Titel: Äon Eine Besprechung / Rezension von Erik Schreiber |
Die Welt ist brutal, grausam, gemein und ungerecht, um einmal die positiven Seiten aufzuführen. Andreas Brandhorst erzählt uns in seinem neuen Buch "Äon" genau das und auch warum. Daran Schuld ist ein italienischer Junge. Raffaele aus Kalbrien gilt als Wunderheiler. Das spricht sich schnell herum, vor allem bei den "gut betuchten" Menschen. Andererseits wird die Presse natürlich darauf aufmerksam. Sebastian Vogler wird von seinem Chef nach Italien geschickt, damit er über den Jungen eine Reportage anfertigt. Der Journalist Sebastian hat die besten Voraussetzungen dafür, denn er ist kein Leichtgläubiger im Zusammenhang mit Wundern und immer etwas nachdenklich. Da, wo andere schon mal ein Auge zudrücken, setzt bei ihm die Nachforschungsarbeit an. Trotzdem muss er anerkennen, dass der junge Raffaele in der Lage ist, Menschen von ihren Krankheiten zu heilen. Sogar die katholische Kirche ist sich sicher, dass Raffaele von Gott gesandt wurde, um die Menschen zu heilen und von allem Übel zu reinigen. Deshalb ist die Kirche bereit, ein großes Wallfahrtszentrum in der Gemeinde Drisianos zu bauen.

◆ DATEN:
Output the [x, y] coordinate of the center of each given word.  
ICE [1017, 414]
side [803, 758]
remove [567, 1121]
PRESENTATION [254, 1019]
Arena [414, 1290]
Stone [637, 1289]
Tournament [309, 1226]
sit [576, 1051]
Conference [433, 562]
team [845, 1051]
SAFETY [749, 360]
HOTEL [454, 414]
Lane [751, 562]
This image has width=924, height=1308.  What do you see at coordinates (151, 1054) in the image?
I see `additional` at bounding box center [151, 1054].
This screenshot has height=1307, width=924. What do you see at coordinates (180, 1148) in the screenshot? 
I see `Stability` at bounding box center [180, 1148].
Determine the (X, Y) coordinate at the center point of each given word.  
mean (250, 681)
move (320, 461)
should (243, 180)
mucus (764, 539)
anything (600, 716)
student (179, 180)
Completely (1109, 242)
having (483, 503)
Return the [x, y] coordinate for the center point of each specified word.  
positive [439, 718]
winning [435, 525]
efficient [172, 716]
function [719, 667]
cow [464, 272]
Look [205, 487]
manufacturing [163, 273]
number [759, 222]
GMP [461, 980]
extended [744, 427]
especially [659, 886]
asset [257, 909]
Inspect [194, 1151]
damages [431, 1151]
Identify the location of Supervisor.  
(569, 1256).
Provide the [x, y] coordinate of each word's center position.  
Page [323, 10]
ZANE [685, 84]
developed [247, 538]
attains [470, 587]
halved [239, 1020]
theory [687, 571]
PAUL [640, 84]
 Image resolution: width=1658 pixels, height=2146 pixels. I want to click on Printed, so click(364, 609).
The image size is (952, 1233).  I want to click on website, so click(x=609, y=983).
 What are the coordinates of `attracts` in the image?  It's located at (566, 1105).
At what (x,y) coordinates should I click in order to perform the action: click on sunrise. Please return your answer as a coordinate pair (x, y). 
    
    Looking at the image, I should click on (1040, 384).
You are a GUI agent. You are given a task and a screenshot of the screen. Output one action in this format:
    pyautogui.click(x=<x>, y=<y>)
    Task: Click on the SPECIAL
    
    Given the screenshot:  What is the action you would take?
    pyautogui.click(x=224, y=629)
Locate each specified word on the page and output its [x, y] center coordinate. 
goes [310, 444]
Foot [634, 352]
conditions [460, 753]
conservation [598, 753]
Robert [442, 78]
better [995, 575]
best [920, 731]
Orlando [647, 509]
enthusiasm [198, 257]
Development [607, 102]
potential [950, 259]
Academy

◆ ZIEL DER ÜBUNG:
Beantworte anhand der Rezension zu „Äon“ diese Fragen:
1. Wer hat die Besprechung verfasst?
2. Welchen Beruf hat Sebastian Vogler?
3. In welcher Gemeinde will die Kirche ein großes Wallfahrtszentrum bauen?
Die Zeilen stammen aus einer anderen Quelle als der Text.

◆ BEARBEITETE ÜBUNG:
1. Erik Schreiber
2. Er ist Journalist.
3. In Drisianos